Once the correct owner(s) are agreed with the business, I also recommend that data quality improvement of their data be made a measured part of their performance incentive program - but more on this in my next post.
Manage Data As An Asset
Manage your data assets just like you do capital and equipment. If it is worth something then at the very least you need to manage it to protect that value.
Would you leave a valuable printing press or lathe outside to rust? Data is the same. If you don't look after data, it will decline over time just as capital equipment depreciates over time.
The best data asset managers are your senior information management experts. Why? Because they care deeply about data quality and should already be closely engaged with the business and IT owners of data.
Link Cause To Effect
Explicitly link data quality issues to known problems that need to be solved.
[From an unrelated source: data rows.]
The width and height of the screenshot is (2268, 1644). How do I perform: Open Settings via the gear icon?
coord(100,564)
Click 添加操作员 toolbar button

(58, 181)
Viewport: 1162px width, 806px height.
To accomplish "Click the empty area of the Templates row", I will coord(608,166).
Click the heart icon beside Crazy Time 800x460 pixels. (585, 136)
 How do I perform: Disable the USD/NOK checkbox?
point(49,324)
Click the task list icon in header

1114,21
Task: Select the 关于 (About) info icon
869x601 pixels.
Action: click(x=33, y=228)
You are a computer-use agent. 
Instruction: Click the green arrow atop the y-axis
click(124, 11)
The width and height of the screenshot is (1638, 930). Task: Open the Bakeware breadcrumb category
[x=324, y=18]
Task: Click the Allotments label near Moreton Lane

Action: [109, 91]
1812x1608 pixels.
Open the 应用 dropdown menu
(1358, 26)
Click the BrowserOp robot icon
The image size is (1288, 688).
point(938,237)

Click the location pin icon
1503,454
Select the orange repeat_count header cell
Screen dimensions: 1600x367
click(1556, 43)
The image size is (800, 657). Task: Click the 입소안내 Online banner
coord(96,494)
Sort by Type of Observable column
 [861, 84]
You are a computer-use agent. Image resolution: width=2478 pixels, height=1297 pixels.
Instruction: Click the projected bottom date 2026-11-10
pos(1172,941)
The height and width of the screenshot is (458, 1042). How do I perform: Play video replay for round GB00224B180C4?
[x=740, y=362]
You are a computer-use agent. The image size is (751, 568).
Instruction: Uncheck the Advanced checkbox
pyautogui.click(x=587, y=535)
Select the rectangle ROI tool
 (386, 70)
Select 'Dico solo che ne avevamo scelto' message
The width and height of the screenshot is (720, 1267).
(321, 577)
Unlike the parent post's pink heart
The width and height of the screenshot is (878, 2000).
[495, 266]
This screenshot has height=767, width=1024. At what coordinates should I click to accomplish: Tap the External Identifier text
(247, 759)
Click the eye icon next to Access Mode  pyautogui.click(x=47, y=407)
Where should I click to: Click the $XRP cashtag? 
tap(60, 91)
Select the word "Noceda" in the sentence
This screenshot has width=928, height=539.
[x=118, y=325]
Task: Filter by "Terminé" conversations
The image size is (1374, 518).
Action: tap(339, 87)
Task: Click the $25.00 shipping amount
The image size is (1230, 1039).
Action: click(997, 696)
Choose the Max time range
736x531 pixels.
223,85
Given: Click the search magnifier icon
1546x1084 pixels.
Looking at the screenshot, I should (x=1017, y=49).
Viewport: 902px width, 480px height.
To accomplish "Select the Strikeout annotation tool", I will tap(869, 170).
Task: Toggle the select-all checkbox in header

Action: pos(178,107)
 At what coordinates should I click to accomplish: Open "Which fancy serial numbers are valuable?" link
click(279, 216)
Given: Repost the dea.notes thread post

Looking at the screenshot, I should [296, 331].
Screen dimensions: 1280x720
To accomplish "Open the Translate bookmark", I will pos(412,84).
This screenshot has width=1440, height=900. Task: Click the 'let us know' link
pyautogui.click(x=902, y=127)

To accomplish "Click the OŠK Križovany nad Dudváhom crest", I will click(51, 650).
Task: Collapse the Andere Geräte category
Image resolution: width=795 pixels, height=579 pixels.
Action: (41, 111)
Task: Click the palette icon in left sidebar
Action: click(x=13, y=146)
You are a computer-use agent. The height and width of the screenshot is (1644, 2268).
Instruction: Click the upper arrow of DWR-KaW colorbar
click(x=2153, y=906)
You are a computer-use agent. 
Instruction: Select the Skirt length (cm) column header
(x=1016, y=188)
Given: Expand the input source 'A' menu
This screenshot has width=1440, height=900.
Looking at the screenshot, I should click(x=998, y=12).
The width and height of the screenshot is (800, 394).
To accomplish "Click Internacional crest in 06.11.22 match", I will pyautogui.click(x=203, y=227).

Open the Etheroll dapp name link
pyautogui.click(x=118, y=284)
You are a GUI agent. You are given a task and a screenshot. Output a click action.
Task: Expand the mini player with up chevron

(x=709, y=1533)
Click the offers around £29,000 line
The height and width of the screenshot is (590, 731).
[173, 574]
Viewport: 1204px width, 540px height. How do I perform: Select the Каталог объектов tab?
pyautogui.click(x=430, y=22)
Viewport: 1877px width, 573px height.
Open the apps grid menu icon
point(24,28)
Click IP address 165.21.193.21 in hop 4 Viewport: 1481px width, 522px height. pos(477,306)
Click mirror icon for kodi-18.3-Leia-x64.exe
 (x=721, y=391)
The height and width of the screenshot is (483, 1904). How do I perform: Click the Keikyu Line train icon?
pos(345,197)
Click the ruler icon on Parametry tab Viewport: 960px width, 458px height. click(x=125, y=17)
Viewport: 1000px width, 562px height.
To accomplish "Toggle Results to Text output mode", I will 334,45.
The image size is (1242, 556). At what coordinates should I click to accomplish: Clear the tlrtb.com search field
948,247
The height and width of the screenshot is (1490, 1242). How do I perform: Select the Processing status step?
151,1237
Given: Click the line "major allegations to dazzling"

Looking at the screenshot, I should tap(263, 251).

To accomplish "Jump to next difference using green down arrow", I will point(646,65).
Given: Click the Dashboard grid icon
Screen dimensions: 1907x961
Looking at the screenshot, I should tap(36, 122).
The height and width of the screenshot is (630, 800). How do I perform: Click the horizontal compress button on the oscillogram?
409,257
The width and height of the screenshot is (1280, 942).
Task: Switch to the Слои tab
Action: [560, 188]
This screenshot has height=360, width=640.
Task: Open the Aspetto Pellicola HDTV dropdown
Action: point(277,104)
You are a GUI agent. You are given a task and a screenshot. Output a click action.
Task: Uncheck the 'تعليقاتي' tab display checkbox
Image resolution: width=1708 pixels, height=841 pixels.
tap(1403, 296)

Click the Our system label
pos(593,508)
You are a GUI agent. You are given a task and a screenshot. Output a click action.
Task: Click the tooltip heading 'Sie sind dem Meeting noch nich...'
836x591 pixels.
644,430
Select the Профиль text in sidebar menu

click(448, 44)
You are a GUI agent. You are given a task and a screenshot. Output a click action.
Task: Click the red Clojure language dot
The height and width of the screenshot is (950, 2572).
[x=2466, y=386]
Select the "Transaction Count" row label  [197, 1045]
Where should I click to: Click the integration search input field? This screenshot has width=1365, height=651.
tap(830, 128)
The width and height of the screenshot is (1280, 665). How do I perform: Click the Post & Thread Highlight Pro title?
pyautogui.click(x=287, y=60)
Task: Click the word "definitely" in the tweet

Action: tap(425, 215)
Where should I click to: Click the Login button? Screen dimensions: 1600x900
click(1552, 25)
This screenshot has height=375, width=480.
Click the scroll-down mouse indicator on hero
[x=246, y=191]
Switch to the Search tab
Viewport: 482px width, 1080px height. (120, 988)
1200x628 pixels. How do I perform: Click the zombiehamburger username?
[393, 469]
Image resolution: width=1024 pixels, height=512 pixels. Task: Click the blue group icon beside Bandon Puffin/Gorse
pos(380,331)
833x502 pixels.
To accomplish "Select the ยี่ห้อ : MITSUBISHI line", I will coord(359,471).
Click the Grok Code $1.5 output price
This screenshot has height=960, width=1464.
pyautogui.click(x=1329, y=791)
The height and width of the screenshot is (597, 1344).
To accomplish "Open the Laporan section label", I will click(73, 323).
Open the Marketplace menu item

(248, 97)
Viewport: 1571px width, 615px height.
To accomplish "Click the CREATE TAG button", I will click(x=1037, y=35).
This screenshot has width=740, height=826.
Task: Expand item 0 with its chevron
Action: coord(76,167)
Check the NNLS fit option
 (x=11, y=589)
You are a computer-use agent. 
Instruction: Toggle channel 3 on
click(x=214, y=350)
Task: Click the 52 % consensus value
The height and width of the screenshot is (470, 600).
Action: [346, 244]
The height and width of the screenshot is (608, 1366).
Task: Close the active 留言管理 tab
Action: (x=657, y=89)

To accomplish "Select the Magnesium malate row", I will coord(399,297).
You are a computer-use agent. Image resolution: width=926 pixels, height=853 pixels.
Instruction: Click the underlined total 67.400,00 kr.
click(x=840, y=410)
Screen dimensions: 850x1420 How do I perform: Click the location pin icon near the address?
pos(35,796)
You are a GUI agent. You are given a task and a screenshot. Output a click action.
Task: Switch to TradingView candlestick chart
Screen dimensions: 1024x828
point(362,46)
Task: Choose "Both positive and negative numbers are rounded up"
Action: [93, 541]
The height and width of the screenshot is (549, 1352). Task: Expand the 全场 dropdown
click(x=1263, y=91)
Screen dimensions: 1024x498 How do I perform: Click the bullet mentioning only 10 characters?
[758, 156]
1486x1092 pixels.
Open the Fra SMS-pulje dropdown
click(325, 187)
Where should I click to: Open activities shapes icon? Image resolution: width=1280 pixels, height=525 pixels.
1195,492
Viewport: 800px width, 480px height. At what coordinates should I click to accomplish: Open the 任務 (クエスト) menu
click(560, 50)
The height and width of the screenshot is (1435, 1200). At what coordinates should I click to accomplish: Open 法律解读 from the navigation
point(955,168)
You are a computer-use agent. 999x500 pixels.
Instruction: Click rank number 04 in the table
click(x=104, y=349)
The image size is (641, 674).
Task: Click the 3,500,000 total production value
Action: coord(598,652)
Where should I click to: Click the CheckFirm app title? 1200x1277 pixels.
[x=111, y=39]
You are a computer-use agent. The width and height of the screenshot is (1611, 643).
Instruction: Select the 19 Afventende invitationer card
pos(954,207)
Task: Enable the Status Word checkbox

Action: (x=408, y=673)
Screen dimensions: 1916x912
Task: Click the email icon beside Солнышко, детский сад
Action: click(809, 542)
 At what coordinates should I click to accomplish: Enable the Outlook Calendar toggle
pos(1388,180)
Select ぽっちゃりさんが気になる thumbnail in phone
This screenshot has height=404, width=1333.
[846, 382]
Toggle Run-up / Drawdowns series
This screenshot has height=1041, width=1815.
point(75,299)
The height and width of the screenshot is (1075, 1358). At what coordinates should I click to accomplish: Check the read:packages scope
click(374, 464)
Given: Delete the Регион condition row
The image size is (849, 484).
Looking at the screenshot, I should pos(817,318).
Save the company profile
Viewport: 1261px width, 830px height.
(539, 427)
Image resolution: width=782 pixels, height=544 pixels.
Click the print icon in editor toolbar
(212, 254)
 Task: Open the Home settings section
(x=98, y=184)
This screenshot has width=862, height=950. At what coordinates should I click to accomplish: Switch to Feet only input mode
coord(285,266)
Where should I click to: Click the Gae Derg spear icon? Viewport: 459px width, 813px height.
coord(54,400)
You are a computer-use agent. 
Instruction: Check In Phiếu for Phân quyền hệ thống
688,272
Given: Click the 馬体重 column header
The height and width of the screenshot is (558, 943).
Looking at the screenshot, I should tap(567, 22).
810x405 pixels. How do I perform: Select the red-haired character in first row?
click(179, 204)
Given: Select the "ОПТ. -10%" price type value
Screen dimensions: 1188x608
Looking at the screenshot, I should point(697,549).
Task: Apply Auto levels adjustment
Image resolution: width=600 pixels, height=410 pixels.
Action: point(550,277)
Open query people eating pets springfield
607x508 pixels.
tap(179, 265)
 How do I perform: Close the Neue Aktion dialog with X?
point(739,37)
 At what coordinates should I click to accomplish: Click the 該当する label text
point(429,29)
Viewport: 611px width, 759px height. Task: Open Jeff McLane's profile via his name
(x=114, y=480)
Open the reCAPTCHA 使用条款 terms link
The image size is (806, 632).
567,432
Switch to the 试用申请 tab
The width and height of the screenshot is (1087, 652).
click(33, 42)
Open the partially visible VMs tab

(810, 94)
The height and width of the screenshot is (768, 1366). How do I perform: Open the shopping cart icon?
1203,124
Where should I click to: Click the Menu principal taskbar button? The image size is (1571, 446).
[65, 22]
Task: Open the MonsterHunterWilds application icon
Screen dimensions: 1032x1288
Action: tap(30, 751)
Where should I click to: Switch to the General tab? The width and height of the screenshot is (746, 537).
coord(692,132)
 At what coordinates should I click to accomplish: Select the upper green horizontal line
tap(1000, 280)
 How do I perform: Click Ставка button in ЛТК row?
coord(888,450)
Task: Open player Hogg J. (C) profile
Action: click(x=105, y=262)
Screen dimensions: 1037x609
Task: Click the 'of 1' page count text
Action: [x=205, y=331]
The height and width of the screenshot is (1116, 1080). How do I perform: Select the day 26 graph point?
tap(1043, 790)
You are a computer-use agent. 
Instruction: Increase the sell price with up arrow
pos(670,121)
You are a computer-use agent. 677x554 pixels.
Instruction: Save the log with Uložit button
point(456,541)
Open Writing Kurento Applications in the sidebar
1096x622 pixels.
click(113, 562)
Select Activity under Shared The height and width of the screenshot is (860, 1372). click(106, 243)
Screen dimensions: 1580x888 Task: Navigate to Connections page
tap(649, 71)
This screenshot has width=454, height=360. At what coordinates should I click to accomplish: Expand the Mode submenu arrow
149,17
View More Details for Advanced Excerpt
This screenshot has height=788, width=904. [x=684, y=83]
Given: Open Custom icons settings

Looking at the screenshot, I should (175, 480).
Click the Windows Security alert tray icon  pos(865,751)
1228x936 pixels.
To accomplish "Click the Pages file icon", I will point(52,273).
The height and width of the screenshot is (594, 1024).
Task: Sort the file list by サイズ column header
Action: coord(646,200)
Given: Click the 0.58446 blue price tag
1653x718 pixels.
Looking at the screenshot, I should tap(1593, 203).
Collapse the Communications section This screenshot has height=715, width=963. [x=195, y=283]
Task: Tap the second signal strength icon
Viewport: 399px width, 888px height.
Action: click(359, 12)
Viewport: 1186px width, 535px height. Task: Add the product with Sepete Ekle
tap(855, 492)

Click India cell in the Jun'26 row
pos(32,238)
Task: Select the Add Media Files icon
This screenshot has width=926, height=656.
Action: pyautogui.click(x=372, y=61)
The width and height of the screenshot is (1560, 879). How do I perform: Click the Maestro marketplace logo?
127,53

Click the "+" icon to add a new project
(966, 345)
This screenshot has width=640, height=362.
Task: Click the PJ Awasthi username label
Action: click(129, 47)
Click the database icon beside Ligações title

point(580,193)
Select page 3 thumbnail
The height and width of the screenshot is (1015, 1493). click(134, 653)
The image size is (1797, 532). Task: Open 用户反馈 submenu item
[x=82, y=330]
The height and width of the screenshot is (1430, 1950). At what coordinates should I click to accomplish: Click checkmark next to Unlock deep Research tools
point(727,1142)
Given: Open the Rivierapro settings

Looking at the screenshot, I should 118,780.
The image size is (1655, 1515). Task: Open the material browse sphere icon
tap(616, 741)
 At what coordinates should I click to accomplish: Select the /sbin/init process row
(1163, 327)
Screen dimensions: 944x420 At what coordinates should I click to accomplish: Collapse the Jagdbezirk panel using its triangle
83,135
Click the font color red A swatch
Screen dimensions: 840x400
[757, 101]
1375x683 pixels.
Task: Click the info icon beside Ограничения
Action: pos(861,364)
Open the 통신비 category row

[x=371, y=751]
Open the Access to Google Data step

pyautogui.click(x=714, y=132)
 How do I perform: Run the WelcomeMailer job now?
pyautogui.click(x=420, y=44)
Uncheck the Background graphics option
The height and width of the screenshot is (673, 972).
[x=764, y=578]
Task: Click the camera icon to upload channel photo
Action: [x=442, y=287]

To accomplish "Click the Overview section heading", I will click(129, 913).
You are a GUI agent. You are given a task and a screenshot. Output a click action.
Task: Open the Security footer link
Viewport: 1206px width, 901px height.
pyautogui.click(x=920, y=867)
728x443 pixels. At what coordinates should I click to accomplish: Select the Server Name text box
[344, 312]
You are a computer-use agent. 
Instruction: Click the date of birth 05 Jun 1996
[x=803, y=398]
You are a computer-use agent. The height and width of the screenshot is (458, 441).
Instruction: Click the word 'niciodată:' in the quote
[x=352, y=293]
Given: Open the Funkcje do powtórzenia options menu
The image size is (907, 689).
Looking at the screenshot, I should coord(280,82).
If 1% of your customer records have invalid details, who cares? Why do they care? And most importantly: how much do they care?
If you can identify the department suffering most, then go to that Manager and work with them to quantify the dollar cost. Agree with them also about the importance of the resulting problem(s). If it is important and causing the company to lose sufficient dollars then can a solution be devised that will save money and deliver this benefit in a reasonable timeframe? Reasonable in my experience is almost always within 6 months.
Sidebar: The Value Of Program Management
If you structure the delivery of a program of work to spread delivery evenly throughout the life of the program, you can often buy yourself up to 12 - 15 months of time to solve complex data quality issues. Again, this is a much wider topic than data quality that I will leave to another post.
Work Closely With IT
Business ownership is great - but most of the data the business cares about is electronic. If IT can't help deliver the solution then there is little hope that the beautiful analytic platform you build will operate to maximum efficiency over time.
IT has to be a full and active partner in any data quality initiative. Even if initially it is only to educate IT and to develop their own information management capabilities. In my experience, many IT people will enthusiastically take on IM/DQ roles when they know that people in the business care.
If IT doesn't care about data quality, then at least some of the blame for this sits with the business leaders. In data quality, just like most areas of modern business, IT and business managers are very dependent on each other. The safest way to ensure a successful analytic outcome is close cooperation.